Sementara itu, ekspor nonmigas mencapai 21,64 miliar dolar AS, turun 5,09 persen (YoY) dengan periode yang sama pada tahun 2024 sebesar 22,80 miliar dolar AS.

“Penurunan nilai ekspor pada November 2025 secara tahunan terutama didorong oleh penurunan nilai ekspor non migas pada komoditas bahan bakar mineral atau HS 27 yang turun 18,89 persen dengan andil -2,77 persen, lemak dan minyak hewani atau nabati atau HS 15 turun 18,81 persen dengan andil -2,12 persen, serta besi dan baja atau HS 72 turun 17,14 persen dengan andil -1,71 persen,” tuturnya dalam konferensi pers, Senin, 5 Januari.

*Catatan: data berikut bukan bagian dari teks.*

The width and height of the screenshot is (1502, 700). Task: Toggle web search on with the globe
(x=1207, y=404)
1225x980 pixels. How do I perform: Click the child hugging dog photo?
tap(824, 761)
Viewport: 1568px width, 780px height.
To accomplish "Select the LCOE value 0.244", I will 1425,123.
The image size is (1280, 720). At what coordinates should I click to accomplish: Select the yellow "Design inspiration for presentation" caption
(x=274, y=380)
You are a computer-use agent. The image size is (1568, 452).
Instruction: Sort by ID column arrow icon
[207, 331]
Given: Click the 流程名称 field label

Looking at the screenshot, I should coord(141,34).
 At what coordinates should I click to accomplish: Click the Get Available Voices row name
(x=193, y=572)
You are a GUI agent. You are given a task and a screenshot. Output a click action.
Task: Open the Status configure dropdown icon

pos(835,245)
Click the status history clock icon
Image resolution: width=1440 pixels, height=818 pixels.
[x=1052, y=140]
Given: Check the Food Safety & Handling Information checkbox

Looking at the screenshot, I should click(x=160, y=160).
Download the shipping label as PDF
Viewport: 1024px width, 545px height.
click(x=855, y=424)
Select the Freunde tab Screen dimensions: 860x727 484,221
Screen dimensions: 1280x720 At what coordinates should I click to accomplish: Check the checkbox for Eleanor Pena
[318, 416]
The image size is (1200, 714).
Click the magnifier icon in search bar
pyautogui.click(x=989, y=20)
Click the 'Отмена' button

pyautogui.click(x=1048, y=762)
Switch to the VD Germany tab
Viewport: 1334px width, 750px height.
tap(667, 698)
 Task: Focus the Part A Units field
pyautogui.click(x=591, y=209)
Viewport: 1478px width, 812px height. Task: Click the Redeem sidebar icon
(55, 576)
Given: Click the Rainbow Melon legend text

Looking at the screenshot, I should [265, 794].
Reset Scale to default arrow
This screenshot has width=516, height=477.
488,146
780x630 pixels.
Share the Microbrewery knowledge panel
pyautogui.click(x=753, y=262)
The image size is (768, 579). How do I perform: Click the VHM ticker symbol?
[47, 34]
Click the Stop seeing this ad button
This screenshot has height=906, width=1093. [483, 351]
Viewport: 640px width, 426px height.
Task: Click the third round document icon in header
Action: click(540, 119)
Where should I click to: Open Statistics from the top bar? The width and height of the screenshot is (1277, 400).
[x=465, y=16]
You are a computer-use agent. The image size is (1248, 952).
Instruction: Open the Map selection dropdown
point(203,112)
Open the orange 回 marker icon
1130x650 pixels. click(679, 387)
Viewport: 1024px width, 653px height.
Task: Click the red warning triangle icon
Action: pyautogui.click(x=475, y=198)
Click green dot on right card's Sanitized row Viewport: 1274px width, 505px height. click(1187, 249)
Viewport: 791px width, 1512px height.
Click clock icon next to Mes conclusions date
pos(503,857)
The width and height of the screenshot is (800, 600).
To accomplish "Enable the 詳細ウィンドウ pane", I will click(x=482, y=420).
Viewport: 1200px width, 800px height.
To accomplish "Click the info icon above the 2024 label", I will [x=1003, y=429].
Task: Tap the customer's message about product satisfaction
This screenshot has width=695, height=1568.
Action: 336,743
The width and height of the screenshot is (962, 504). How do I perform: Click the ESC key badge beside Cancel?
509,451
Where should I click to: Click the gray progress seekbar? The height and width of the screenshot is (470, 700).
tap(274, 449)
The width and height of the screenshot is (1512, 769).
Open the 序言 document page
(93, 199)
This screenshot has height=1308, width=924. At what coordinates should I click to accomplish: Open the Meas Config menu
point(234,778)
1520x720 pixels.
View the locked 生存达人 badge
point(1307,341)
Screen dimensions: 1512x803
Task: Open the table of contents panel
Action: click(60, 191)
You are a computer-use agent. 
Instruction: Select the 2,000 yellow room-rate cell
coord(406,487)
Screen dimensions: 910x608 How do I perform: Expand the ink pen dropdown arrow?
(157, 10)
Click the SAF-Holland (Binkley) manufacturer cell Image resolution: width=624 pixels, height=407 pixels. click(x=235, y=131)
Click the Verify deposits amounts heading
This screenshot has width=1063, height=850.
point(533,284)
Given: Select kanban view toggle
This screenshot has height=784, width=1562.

Selanjutnya, total ekspor Indonesia selama periode Januari hingga November 2025 mencapai 256,56 miliar dolar AS, atau tumbuh 5,61 persen jika dibandingkan dengan periode yang sama tahun sebelumnya sebesar 242,93 miliar dolar AS.

Ia menyampaikan bahwa ekspor minyak dan gas (migas) selama periode tersebut tercatat sebesar 11,81 miliar dolar AS, atau mengalami penurunan sebesar 17,64 persen jika dibandingkan dengan periode yang sama tahun sebelumnya sebesar 14,34 miliar dolar AS.

Sementara itu, ekspor nonmigas meningkat 7,07 persen dengan nilai mencapai 244,75 miliar dolar AS, jika jika dibandingkan dengan periode yang sama tahun sebelumnya sebesar 228,59 miliar dolar AS.

"Jika dilihat menurut sektor, peningkatan nilai ekspor nonmigas secara kumulatif terjadi di sektor industri pengolahan dan sektor pertanian," ujarnya.

Pudji menambahkan bahwa sektor industri pengolahan memberikan kontribusi terbesar terhadap pertumbuhan ekspor nonmigas pada periode Januari hingga November 2025 dengan andil sebesar 14 persen.

Ia menyampaikan beberapa komoditas dari sektor ini yang mencatatkan pertumbuhan ekspor signifikan antara lain adalah minyak kelapa sawit, barang perhiasan dan barang berharga, kimia dasar organik yang bersumber hasil pertanian, logam dasar bukan besi, serta semikonduktor dan komponen elektronik lainnya.

"Jika dilihat menurut negara dan kawasan tujuan utama negara ekspor, nilai ekspor non migas ke Tiongkok tercatat 58,24 miliar dolar as atau naik 6,42 persen dibandingkan periode Januari-Agustus 2024," jelasnya.

Ia menyampaikan secara kumulatif, ekspor nonmigas ke Amerika Serikat, negara-negara ASEAN, dan Uni Eropa juga mencatatkan peningkatan, sementara ekspor ke India justru mengalami penurunan.